Source records —
---

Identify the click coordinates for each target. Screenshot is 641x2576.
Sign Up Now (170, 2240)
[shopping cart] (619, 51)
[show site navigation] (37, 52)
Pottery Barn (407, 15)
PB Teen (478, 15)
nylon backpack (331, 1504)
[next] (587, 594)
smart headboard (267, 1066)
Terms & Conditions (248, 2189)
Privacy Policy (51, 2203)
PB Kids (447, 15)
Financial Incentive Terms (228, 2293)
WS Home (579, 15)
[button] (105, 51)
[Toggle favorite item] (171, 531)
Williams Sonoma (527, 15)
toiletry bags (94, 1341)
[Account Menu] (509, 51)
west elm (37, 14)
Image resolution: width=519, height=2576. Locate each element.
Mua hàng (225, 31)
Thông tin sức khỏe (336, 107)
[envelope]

---

BRIEF —
What is needed is the number of lines above that include the string "Terms", and nothing else.

SOLUTION TO THE PROBLEM —
2